Policy interventions, stipulated by government as means of weaning the country off aid from donor agencies, are in the right direction, a former Rector of the Ghana Institute of Management and Public Administration (GIMPA), Prof. Steve Adei has said.
He said the initiative, apart from Nkrumah’s vision of ‘self-government now’, could be the best economic policy when government is able to fully execute and implement programmes which are designed to position the country to move beyond aid.
Prof. Adei, addressing participants at the Institute of Chartered Accountants Ghana (ICAG), annual public lecture in Accra, said, “ initiatives including the One District One Factory (1D1F), One Village, One Dam, Planting for Food and Jobs, One District, One Warehouse and the Free SHS policy, could propel Ghana to gradually move beyond aid.”

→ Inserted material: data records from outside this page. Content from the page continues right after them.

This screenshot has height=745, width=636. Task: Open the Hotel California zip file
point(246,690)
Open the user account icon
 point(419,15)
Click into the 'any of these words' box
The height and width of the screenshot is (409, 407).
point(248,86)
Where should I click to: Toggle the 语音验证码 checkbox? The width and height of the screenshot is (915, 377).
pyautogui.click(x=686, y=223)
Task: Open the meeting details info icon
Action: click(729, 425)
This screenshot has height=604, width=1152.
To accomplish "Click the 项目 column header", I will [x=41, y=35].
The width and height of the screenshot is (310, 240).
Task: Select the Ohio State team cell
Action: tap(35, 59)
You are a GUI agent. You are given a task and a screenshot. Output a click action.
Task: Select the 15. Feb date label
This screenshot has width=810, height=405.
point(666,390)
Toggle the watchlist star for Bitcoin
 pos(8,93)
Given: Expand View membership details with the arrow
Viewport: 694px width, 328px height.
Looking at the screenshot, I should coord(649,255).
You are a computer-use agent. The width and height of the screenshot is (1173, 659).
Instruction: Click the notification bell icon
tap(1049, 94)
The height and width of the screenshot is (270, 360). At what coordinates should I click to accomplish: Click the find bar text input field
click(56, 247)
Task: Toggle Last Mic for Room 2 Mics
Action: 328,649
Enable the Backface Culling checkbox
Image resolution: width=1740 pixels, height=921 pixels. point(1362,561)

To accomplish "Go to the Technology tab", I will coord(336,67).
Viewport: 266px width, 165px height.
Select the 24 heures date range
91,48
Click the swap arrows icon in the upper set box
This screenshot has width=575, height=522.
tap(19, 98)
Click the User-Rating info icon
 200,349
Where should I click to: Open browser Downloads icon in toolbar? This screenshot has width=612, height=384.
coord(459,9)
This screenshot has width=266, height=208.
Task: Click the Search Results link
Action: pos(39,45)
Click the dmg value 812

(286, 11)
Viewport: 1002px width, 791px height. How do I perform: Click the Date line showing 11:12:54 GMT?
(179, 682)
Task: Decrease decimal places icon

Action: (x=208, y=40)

He explained that such policies, could help restructure the economy when government considers them as not just a political mantra, but as interventions which could serve as catalyst for the country’s economic revival.
Prof. Adei maintained that though no country can be economically independent from aid, a drastic reduction in our reliance on aid and handouts from the West could only come from viable economic policies.
“It is one of the reasons why I would personally want government to gradually pursue such policies carefully and not yield to pressures by the opposing side, to quickly implement them without careful planning. Undue pressure from the citizenry to rapidly implement such promises could lead to their failure. In my view, it would take at least three years for most of such policies to start yielding fruit,” Prof. Adei stated.
In May last year, the EU Ambassador, William Hanna, donating equipment and items worth GHS 2.3 million to the Ghana Immigration Service, said, “I am thinking that in a country, where the President is talking about moving beyond aid, Ghana should maybe move away from the Oliver twist reference of ‘asking for more’ and reference Great Expectations, another book by Dickens.”
But Prof Adei, however, said the comment by the EU ambassador only means the West is actually expecting a paradigm shift from depending on donor agencies into critically formulating policies that can somehow alter our economic fortunes for good.
A council member of ICAG, Ms. Rebecca Lomo, who chaired the event, maintained that the Institute recognizes government’s effort through the 1D1F, Planting for Food and Jobs and several of the other initiatives.
“What we hope for is the will for government to carefully and wilfully implement all these policies to create opportunities for all Ghanaians,” she said.